Development and validation of a new and rapid molecular diagnostic tool based on RT-LAMP for Hepatitis C virus detection at point-of-care

Abstract

Purpose: Globally, it is estimated that 1.0 million individuals are newly infected by Hepatitis C virus (HCV) every year, and nearly 50 million people live with a chronic infection, according to World Health Organization. To overcome underdiagnosis of HCV infection among hard-to-reach populations, it is essential to develop new rapid and easy-to-use molecular diagnostic systems. In this work, we have developed a pangenotypic diagnostic tool based on Loop-Mediated Isothermal Amplification (LAMP), coupled to a direct sample lysis procedure for molecular detection of HCV at point-of-care (POC). Methods: Procedure validation was performed using 129 different samples from HCV infected patients (116 serum samples, and 13 fresh blood samples), 27 individuals who tested negative for HCV but positive for HIV, and 11 healthy donors.

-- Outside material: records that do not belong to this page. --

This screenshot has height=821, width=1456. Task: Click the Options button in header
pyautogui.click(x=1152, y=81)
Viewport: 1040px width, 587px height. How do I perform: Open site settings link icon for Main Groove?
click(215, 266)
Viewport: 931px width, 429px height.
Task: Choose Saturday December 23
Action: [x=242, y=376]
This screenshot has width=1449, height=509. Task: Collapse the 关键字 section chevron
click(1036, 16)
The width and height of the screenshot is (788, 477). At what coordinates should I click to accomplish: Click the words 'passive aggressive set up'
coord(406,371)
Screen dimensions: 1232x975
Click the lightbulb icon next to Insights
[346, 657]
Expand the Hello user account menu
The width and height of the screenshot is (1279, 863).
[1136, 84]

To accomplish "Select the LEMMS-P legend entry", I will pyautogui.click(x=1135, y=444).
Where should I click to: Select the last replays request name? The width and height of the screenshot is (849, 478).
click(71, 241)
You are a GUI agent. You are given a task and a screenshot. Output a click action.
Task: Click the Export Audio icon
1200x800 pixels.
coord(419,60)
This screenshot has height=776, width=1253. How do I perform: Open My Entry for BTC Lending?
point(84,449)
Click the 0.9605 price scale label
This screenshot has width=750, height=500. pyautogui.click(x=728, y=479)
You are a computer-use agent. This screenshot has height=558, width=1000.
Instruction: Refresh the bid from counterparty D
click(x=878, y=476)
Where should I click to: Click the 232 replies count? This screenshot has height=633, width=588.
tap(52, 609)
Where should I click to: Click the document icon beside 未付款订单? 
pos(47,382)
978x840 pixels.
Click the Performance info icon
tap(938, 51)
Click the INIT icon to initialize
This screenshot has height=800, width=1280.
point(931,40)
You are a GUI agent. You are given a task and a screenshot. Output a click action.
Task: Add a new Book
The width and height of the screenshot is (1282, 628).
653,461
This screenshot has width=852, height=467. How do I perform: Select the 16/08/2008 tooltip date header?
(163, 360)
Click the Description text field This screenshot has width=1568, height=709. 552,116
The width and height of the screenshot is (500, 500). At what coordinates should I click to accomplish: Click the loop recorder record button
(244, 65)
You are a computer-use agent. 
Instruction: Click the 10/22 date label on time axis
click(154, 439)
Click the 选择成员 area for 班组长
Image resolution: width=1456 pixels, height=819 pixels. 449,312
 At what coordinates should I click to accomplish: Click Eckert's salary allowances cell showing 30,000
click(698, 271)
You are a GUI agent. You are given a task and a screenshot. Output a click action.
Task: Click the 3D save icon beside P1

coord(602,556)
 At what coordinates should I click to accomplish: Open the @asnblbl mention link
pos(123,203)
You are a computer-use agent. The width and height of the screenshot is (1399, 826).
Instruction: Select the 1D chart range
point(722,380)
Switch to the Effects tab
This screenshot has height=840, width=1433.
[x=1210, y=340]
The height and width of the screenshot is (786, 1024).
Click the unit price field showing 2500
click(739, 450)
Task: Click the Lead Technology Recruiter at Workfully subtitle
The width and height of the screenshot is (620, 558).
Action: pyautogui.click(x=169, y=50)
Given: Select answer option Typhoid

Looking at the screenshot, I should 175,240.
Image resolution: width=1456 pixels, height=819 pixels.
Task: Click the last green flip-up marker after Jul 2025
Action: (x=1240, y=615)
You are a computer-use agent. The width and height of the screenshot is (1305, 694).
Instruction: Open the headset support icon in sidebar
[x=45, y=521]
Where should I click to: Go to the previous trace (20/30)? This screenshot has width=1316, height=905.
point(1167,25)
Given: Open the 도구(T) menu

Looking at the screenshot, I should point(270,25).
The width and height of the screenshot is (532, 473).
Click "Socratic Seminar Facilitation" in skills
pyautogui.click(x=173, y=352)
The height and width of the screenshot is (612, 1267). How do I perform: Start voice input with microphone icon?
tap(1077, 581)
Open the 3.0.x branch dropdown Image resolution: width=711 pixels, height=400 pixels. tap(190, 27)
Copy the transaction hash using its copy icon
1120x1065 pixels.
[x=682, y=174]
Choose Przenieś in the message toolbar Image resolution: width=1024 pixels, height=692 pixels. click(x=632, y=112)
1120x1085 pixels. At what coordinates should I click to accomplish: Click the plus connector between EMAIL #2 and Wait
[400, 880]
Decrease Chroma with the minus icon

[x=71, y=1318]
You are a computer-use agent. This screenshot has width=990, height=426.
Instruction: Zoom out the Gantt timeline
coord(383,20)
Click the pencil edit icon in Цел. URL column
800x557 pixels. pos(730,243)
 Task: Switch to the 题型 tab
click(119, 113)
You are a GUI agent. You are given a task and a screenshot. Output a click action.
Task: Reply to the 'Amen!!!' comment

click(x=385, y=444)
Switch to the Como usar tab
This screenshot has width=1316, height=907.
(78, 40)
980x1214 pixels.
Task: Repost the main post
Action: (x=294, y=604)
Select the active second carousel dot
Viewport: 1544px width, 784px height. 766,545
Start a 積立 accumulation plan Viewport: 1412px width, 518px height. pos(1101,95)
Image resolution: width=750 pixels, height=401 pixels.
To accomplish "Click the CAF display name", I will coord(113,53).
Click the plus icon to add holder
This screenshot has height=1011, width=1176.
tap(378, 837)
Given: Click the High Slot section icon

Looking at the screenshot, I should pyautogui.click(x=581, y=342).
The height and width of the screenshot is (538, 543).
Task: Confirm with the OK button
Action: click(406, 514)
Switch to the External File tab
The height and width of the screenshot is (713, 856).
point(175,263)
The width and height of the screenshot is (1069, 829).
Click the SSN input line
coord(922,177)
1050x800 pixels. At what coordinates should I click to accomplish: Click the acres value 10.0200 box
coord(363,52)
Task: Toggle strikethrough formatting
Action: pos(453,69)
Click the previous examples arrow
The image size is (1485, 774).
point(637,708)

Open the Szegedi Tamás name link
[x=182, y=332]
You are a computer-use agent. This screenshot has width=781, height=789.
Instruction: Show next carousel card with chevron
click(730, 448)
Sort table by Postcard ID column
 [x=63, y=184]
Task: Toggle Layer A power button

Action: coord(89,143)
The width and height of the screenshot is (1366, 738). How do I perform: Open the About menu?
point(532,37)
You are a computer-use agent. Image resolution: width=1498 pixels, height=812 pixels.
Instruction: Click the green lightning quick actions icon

Serum was collected, lysed for 10 minutes at room temperature, and assayed by RT-LAMP. To achieve this, a set of 9 LAMP-primers was used for the first time. Parallel RT-qPCR assays were conducted for HCV to both validate the procedure and quantify viral loads. Results: HCV was detected by RT-LAMP in 109/116 HCV positive serum samples, and in 11/13 positive blood samples in less than 40 minutes. Compared to RT-qPCR results, our RT-LAMP procedure showed a sensitivity of 94%, 100% specificity, and a limit of detection of 3.26 log10 IU/mL (10-20 copies per reaction). Conclusions: We have developed an accurate system, more affordable than the current available rapid tests for HCV. Since no prior RNA purification step from capillary blood is required, we strongly recommend our RT-LAMP system as a valuable and rapid tool for the molecular detection of HCV at POC.